Il n'y a donc qu'en France, son pays dont il connait les rouages, qu'il peut faire oeuvre utile, c'est-à-dire de combat. Il arrive à Marseille ; de loin, « le château d'If (…) Notre-Dame-de-la-Garde. J'étais servi : les premiers emblèmes venus à ma rencontre étaient justement les deux objets les plus révoltants de la terre : une église, une prison. »

L'essentiel de ce récit autobiographique est donc d'abord un chemin de désillusion, un rejet viscéral d'une société dont il a retrouvé tous les rouages pervers en concentré en croyant s'en éloigner. Mais aussi un texte plein d'amertume vis-à-vis de lui-même.

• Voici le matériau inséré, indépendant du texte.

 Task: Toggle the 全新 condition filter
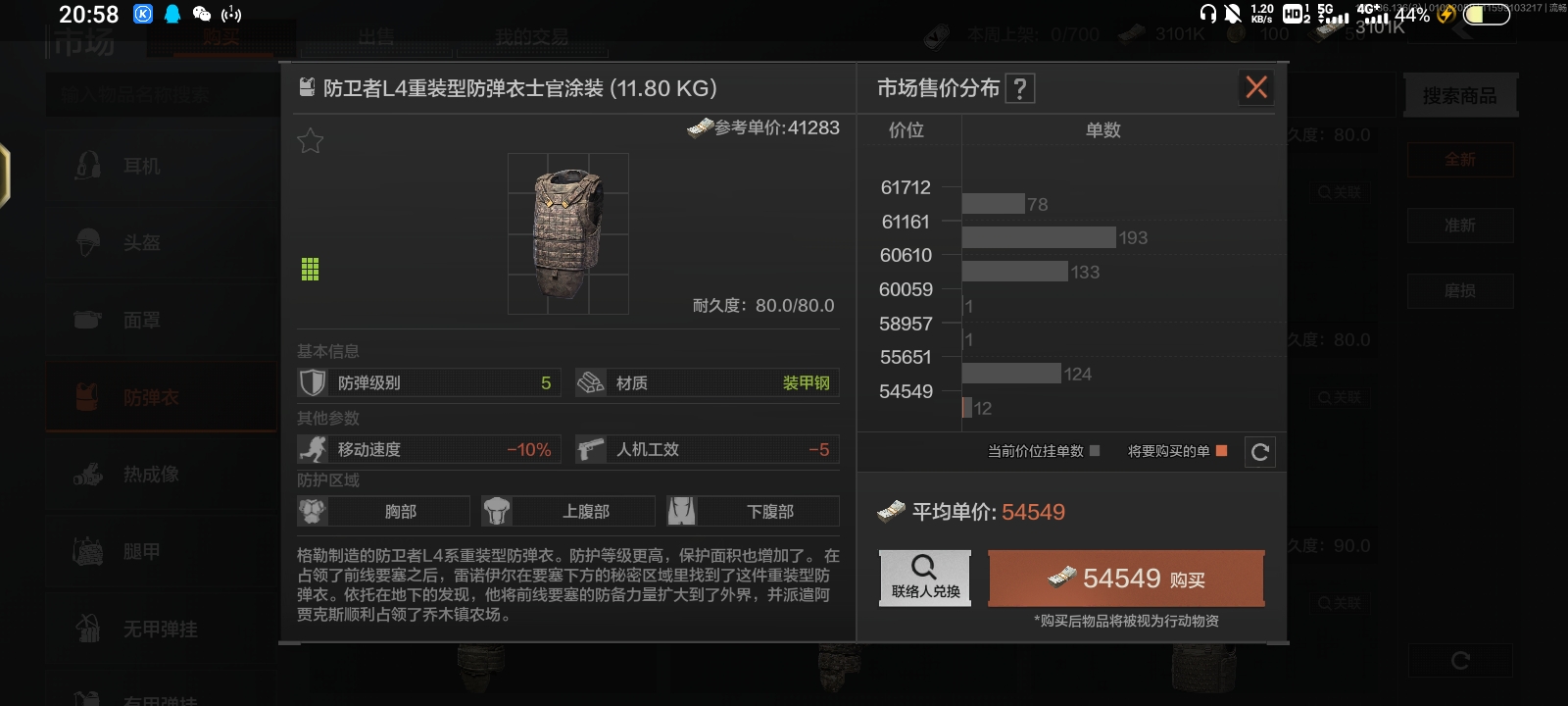pos(1460,159)
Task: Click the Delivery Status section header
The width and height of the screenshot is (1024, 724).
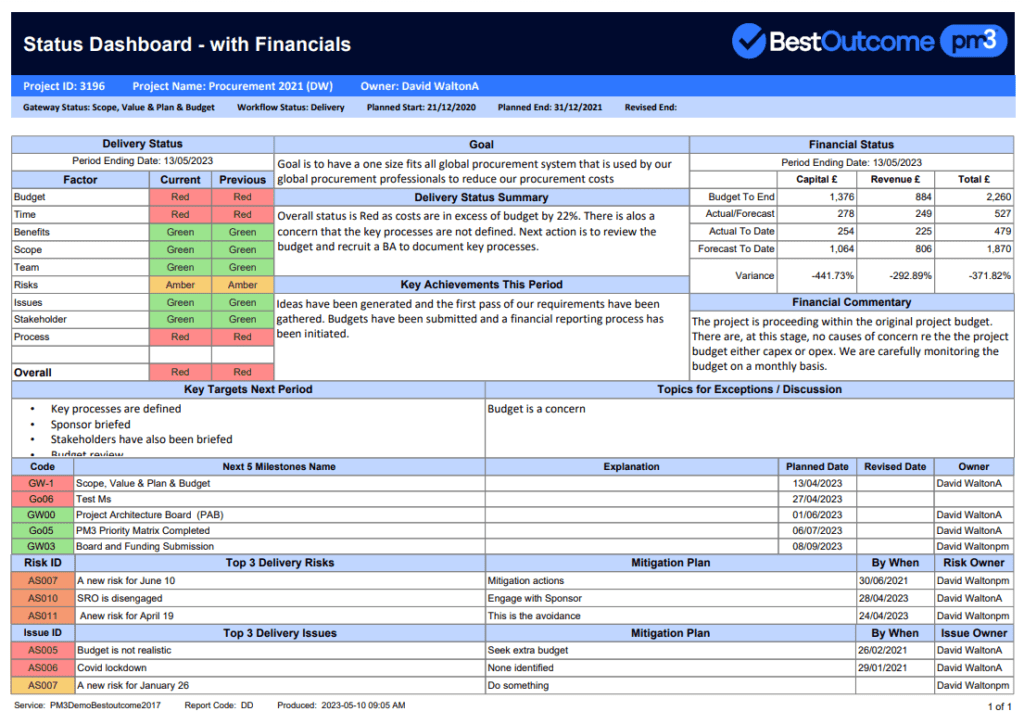Action: [x=142, y=144]
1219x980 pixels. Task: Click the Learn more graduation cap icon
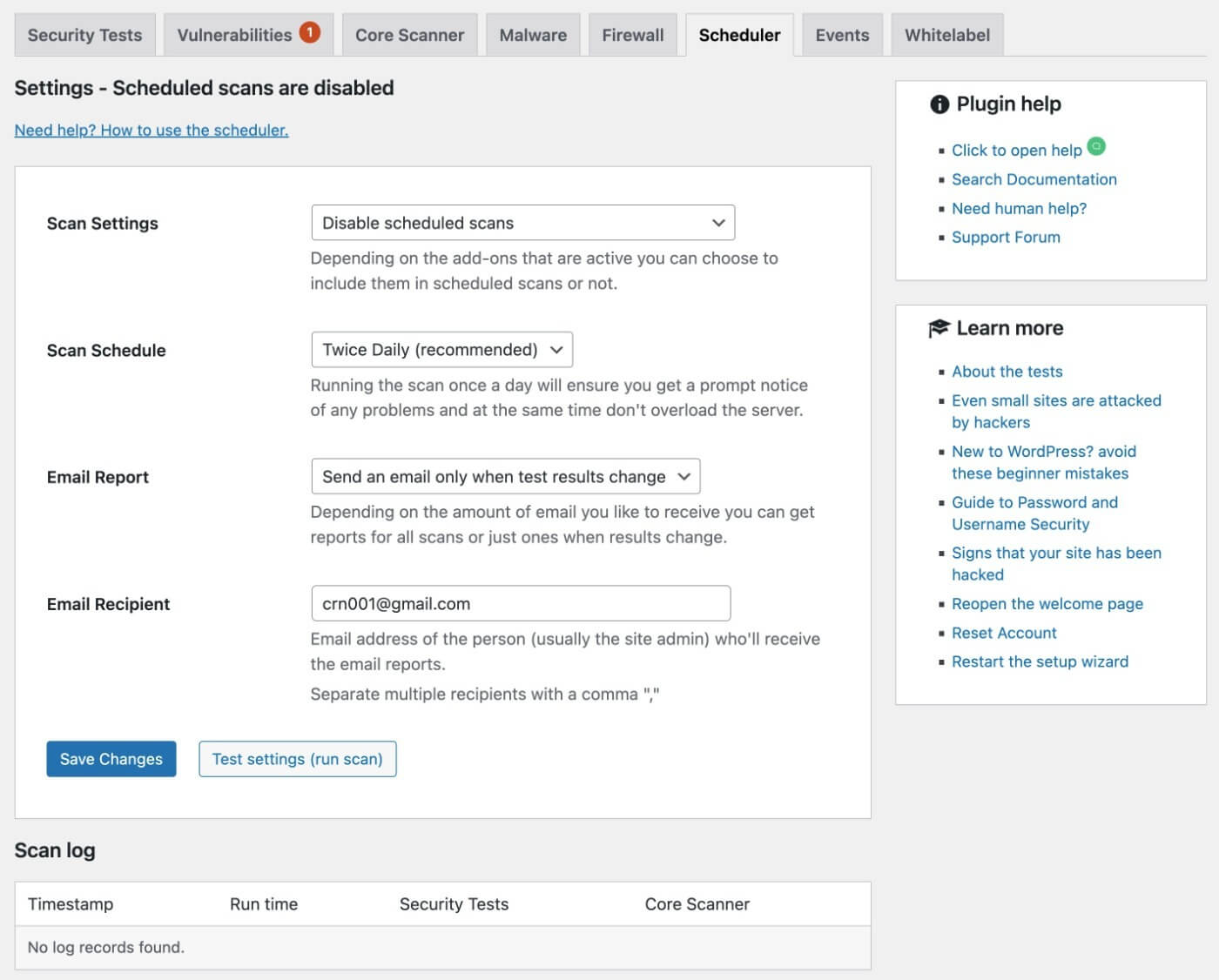point(939,328)
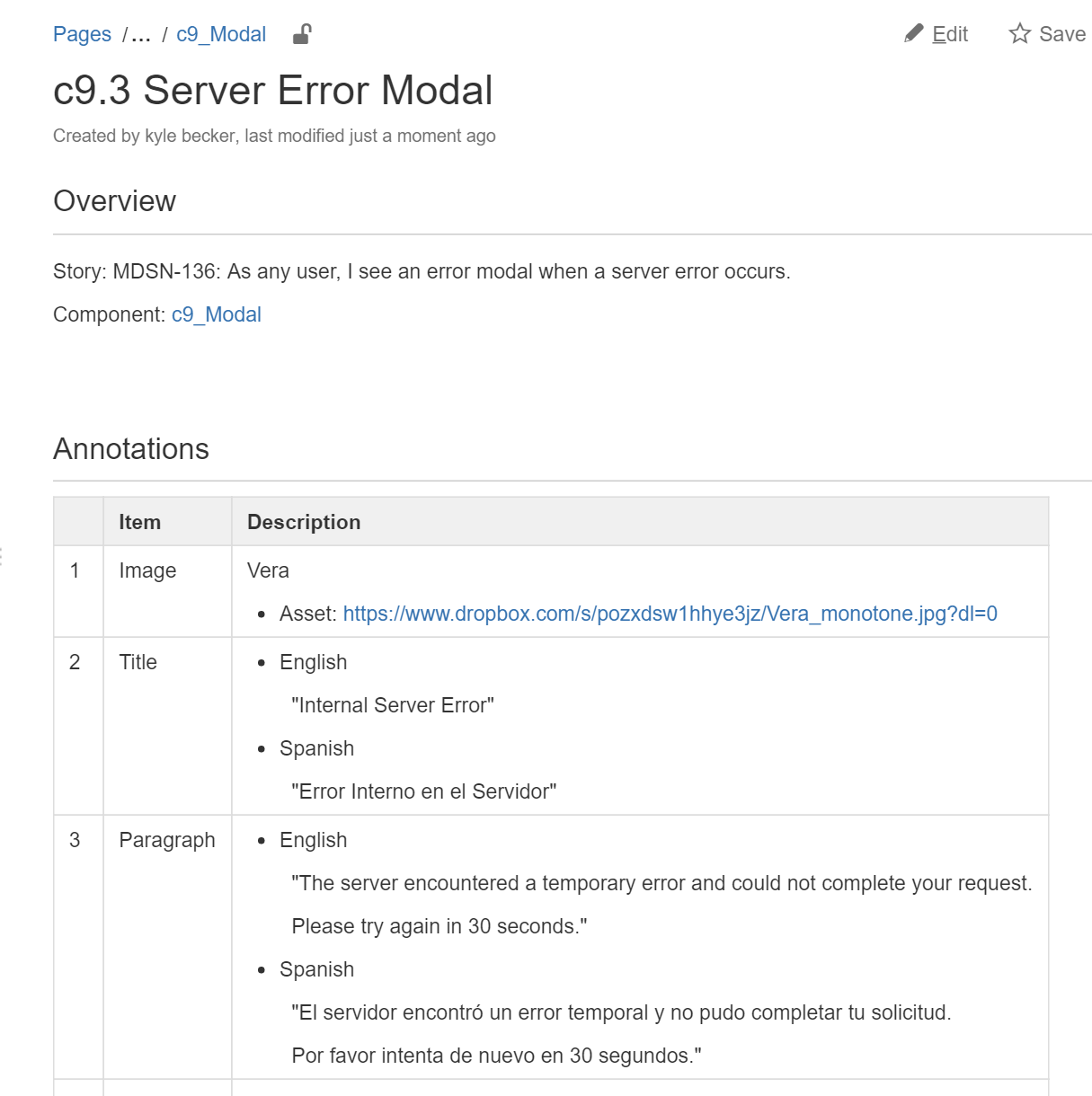1092x1096 pixels.
Task: Click the page restrictions unlocked padlock icon
Action: 302,35
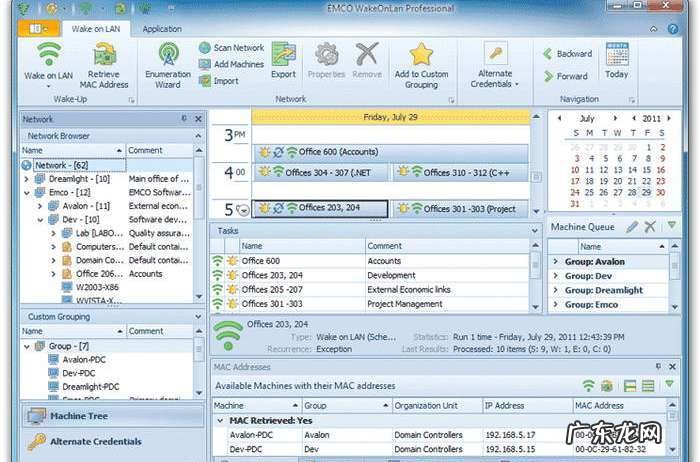The height and width of the screenshot is (462, 700).
Task: Expand the Dreamlight network tree node
Action: click(x=27, y=179)
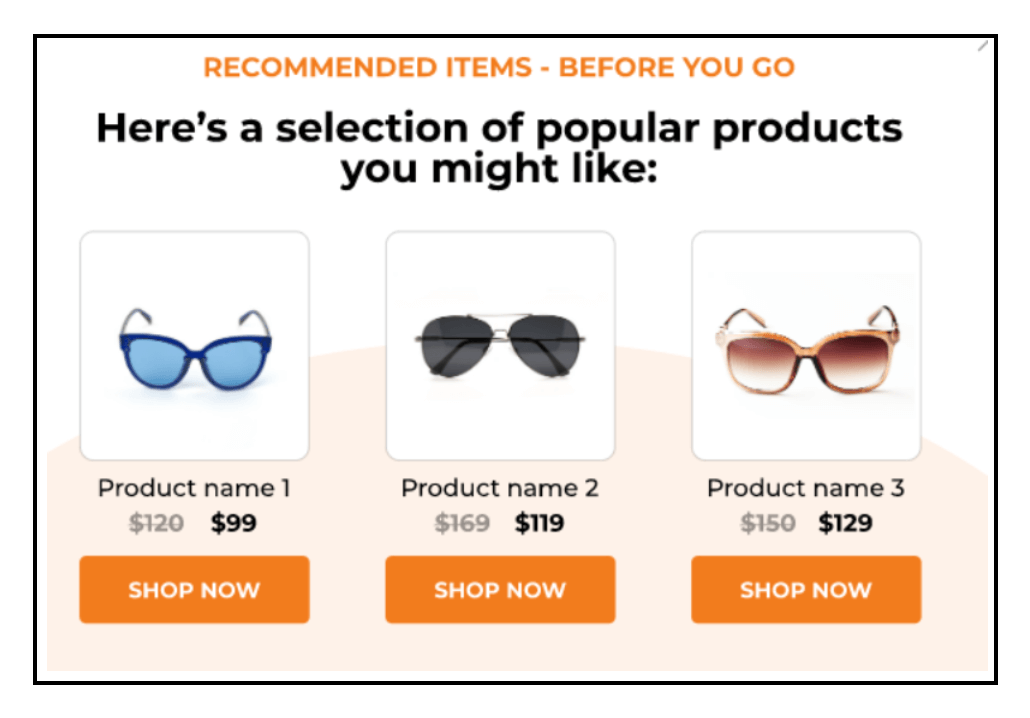
Task: Click Shop Now under Product name 1
Action: pyautogui.click(x=194, y=590)
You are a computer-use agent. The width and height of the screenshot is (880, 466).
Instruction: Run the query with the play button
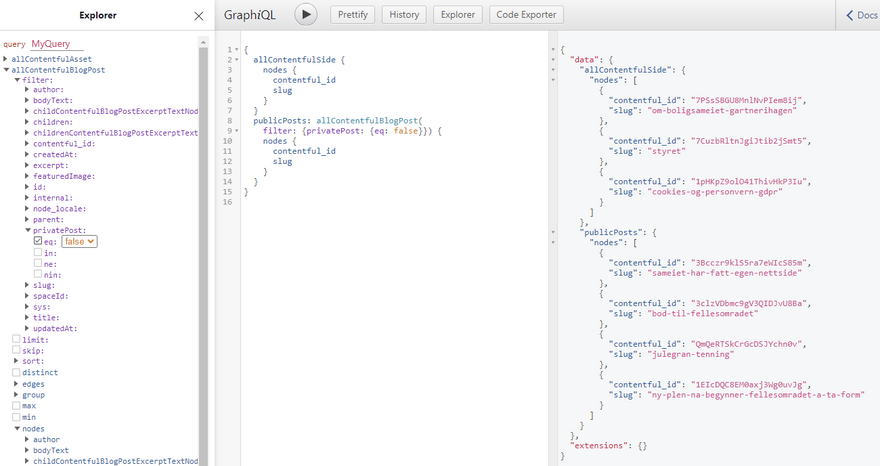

A son retour, en rejet de ce monde d'injustice et d'exploitation, il adhère au Parti Communiste, à un moment où la gangrène stalinienne n'a pas encore totalement réussi à faire dégénérer le mouvement communiste international. le dernier chapitre est un tract, un manifeste, un appel à la mobilisation. C'est une bordée sévère contre les bourgeois, petits ou grands capitalistes, les intellectuels à leurs services, une charge anti-nationaliste aussi, une profession de solidarité avec les plus humbles. Là s'exprime totalement la révolte, son désir d'engagement pour plus de justice. « La grande ruse de la bourgeoisie consiste à rendre les ouvriers actionnaires ou rentiers. » Quel humour grinçant pour décrire « l'homo economicus (… qui) entretient des hommes pour lui fabriquer des illusions : des romanciers, des historiens, des poètes épiques, des philosophes. » « Il faut voir les Français défiler les jours de fête devant les héros qu'on procure sagement à leurs besoins de récréation. » Mais son appel à la guerre de classe est aussi une posture parfois pleine d'excès, qui pousse dans le provoquant « Il ne faut plus rougir d'être fanatique. »
Malgré ces quelques outrances finales, par bien des côtés ce texte n'a pas pris une ride, même si c'est un discours que l'on n'entend quasiment plus, sauf à la marge, et même très à la marge du paysage politique. Ce que Nizan dénonce reste d'une actualité difficilement contestable. Un peu d'air frais ne fait pas de mal par les temps qui courent.
L'écriture est très belle, fouillée, rigoureuse, le style est enlevé, percutant, on n'écrit plus beaucoup comme cela de nos jours, et c'est sans doute dommage. On l'aura compris, il ne faut guère chercher de descriptions concrètes de la région qu'il habite pendant un an, son récit de voyage est d'abord cérébral, tout en douloureux cheminement intérieur. J'ai regretté que lui qui parle de rencontre avec les hommes, ne nous en ait présenté aucun, ce qui donne à son texte un côté désincarné, et à son engagement une « rigidité » et un formalisme qui dessert son projet.
Au final, pas déçu du tout d'avoir fait ce « rattrapage ».